How long does it take to get rid of moths completely?
Plan for 4 to 6 weeks of active treatment, then 6 to 8 weeks of pheromone-trap monitoring with zero new catches before declaring the problem solved. The full life cycle from egg through adult takes 30 to 60 days, so any shorter timeline risks calling it done before late-stage pupae emerge and lay a new generation.
Can moths come back after treatment?
Yes, if you missed a food source or brought new infested items in. The most common reinfestation routes are unsorted thrift-store wool, new birdseed or pet food, and stored flour or grain that was already infested at the store before purchase. Inspecting incoming items and storing dry goods in glass jars closes both routes.
Are moths harmful to humans?
Adult moths do not bite, sting, or transmit disease. The risk is indirect. Pantry moth larvae and webbing in food are unpleasant but not toxic, and clothes moth larvae destroy valuable textiles. Some people develop mild contact reactions to larval hairs or shed skins, but allergic responses are uncommon and typically resolve with cleanup.

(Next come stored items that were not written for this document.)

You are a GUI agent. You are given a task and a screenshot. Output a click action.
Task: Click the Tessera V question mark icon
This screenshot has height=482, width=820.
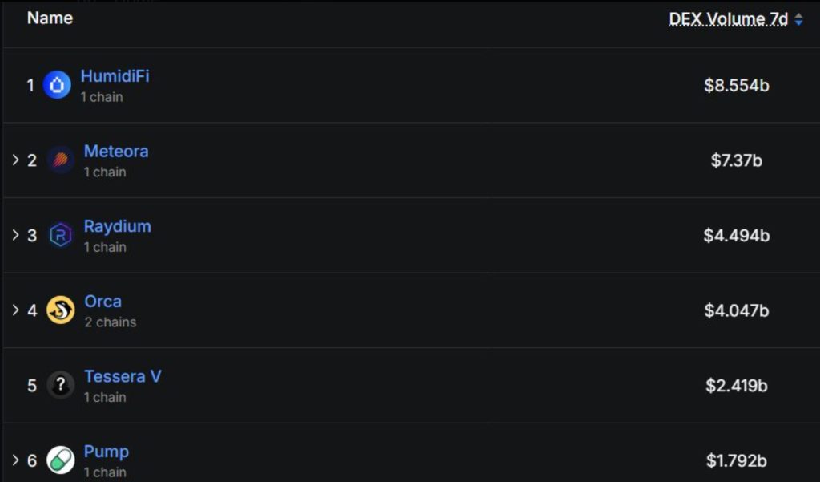(60, 385)
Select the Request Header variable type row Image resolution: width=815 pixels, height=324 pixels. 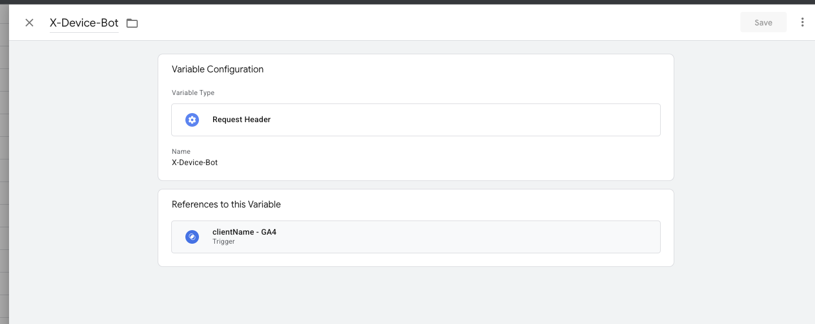[x=415, y=120]
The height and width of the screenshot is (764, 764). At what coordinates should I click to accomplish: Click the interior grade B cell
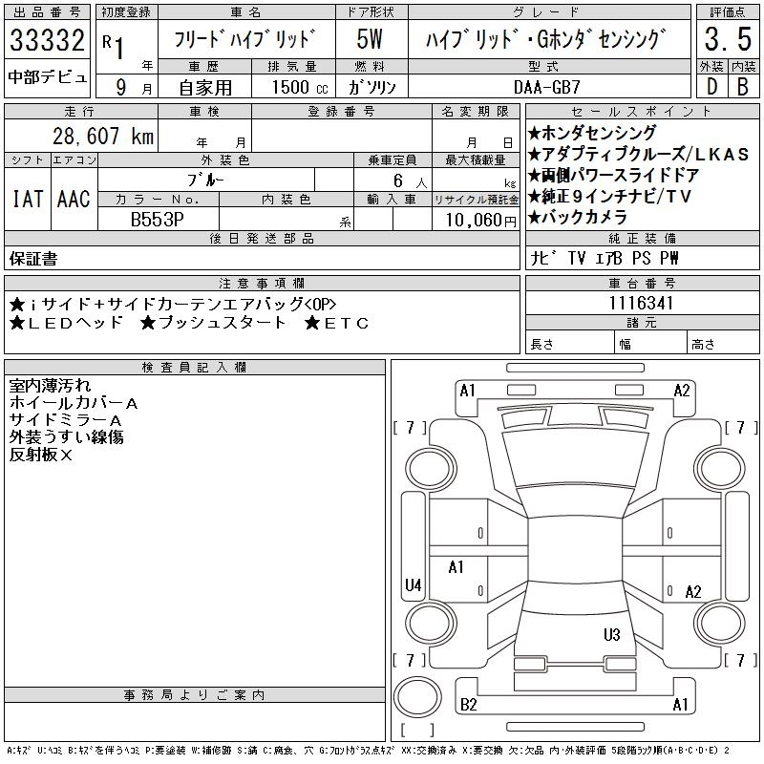(741, 86)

Why are there moths in my closet if I don't own wool?
Clothes moths also eat silk, cashmere, mohair, fur, feathers (down jackets and pillows), leather, and felt. They also feed on lint, pet hair, dust, and dead insects accumulated in carpet edges and corners. A closet vacuumed twice a year is much less attractive to clothes moths than one that has not been emptied in years.
Should I hire an exterminator for moths or do it myself?
DIY resolves about 90% of household moth problems for $15 to $50 in materials. Hire a professional if you have valuable textile collections, the infestation spans multiple rooms, recurrence within 90 days of a thorough cleanup, or you live in a multi-unit building with a likely neighbor source. Most residential moth jobs run $150 to $400.